Collected data
- - - -
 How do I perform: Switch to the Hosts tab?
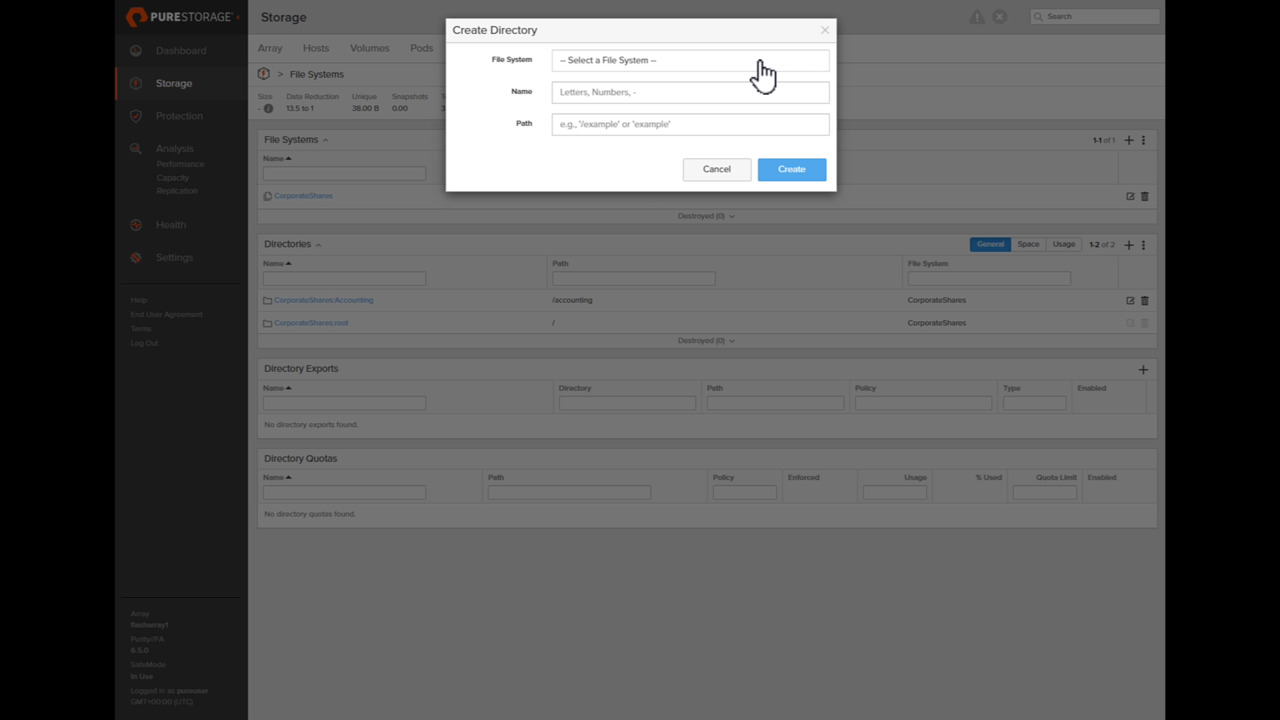point(316,48)
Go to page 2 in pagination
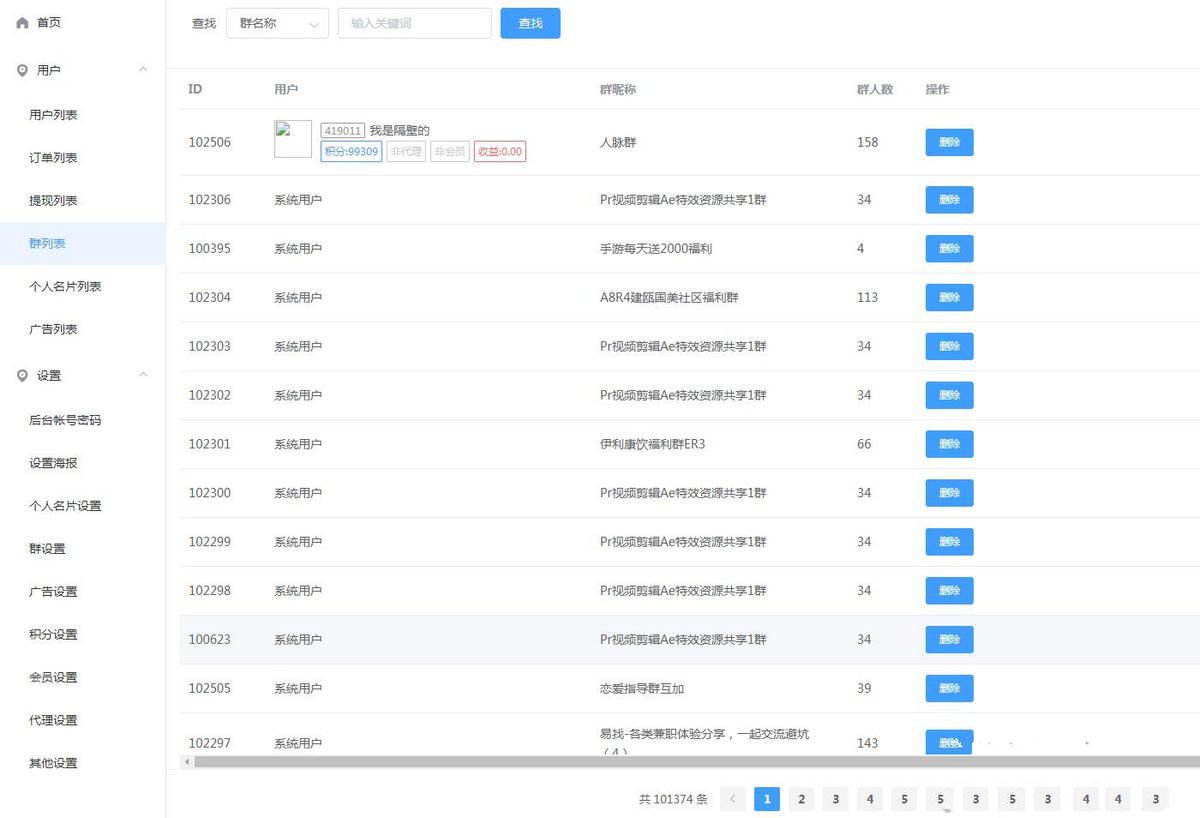Viewport: 1200px width, 818px height. 801,799
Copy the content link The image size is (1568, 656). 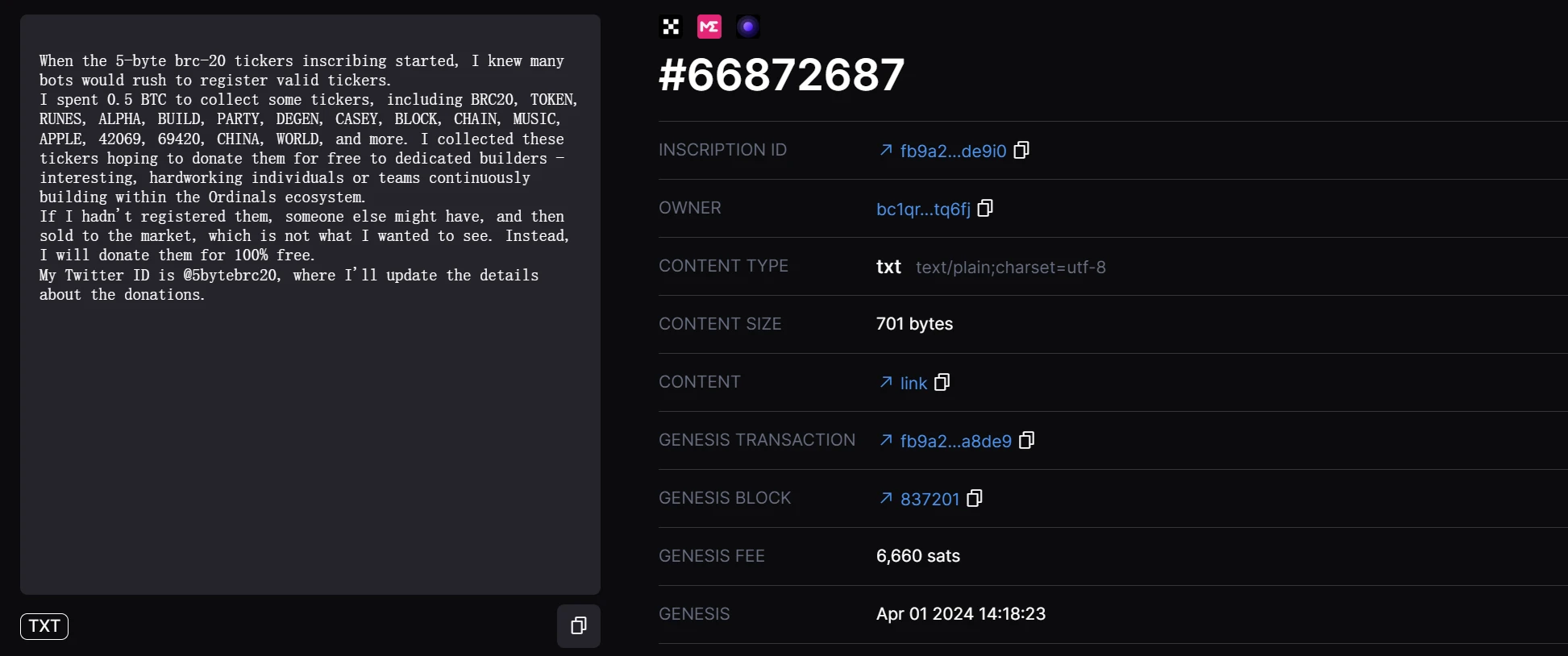[942, 383]
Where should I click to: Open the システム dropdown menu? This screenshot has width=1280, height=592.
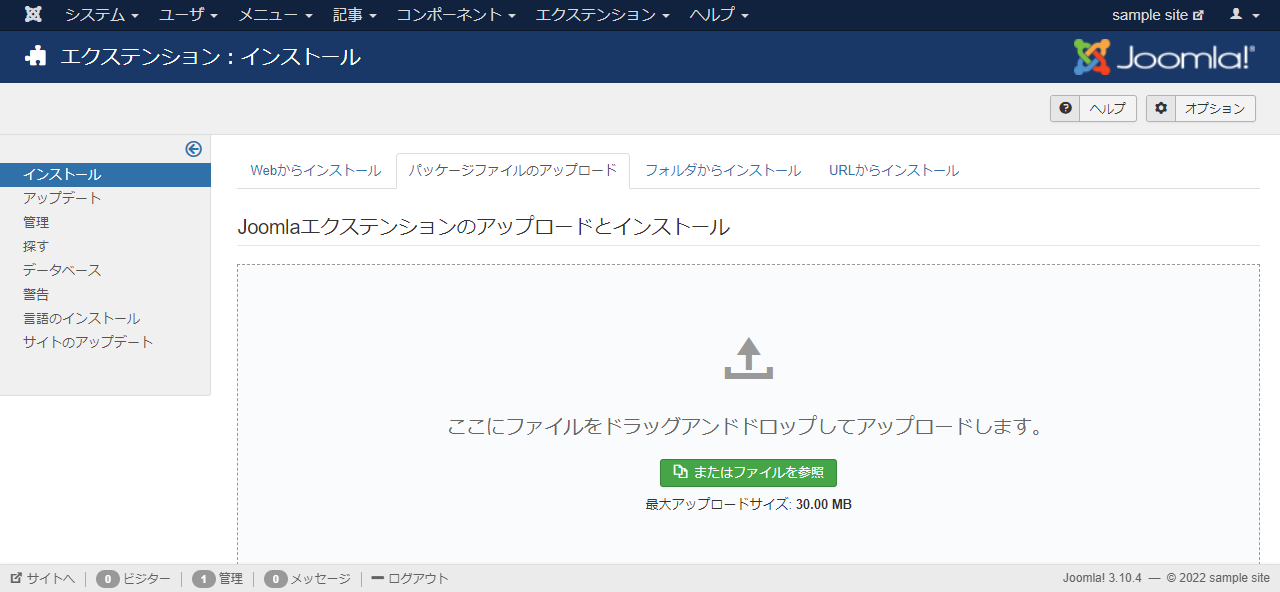point(101,15)
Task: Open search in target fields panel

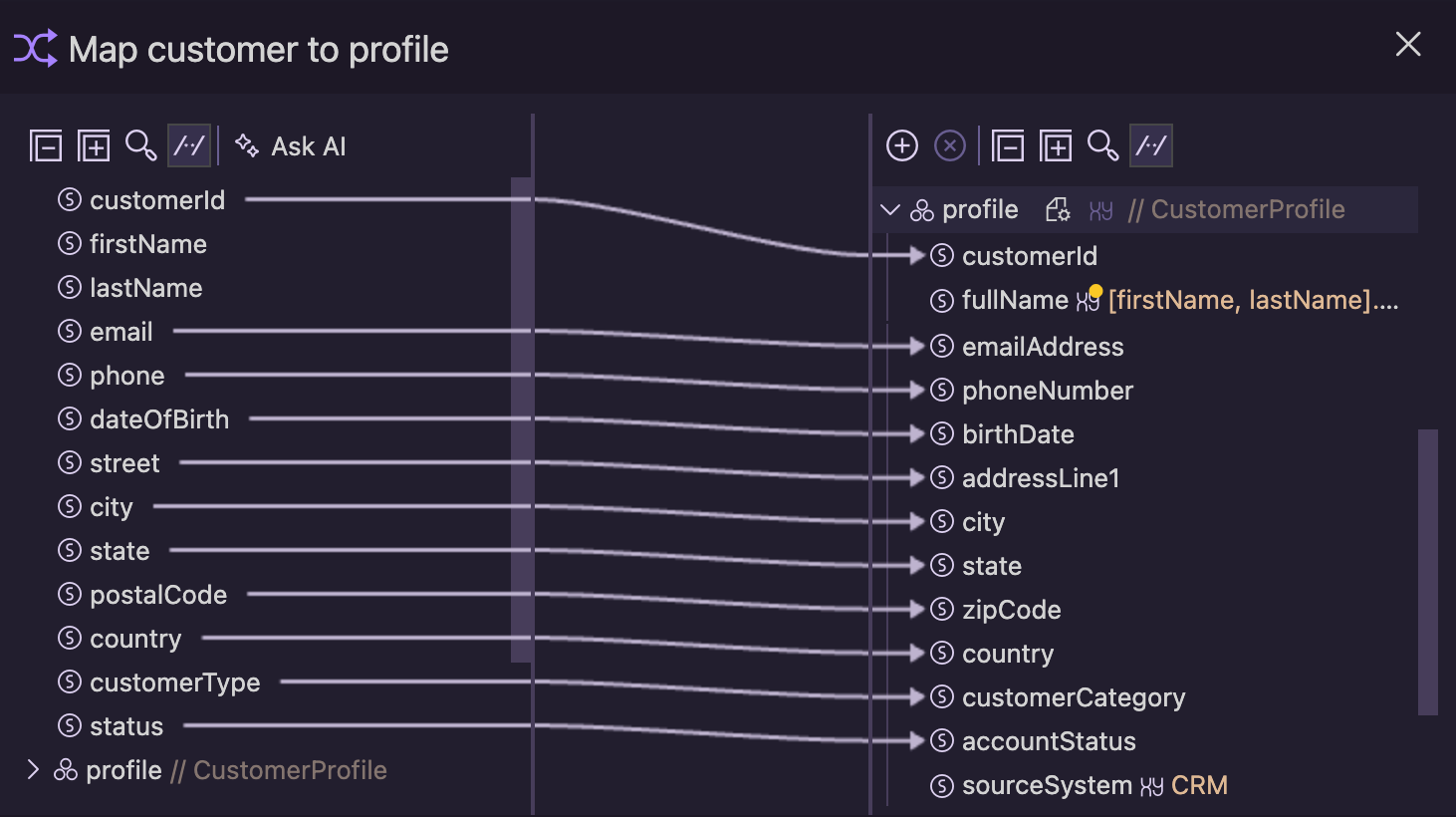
- - - -
Task prompt ▸ Print the lines from the line with "Where should I" to the end of the data above. Include both ends, exclude the pictures, and add nothing else.

Result of this exercise ▸
Where should I click to: Open the システム dropdown menu? This screenshot has width=1280, height=592.
point(101,15)
Task: Open search in target fields panel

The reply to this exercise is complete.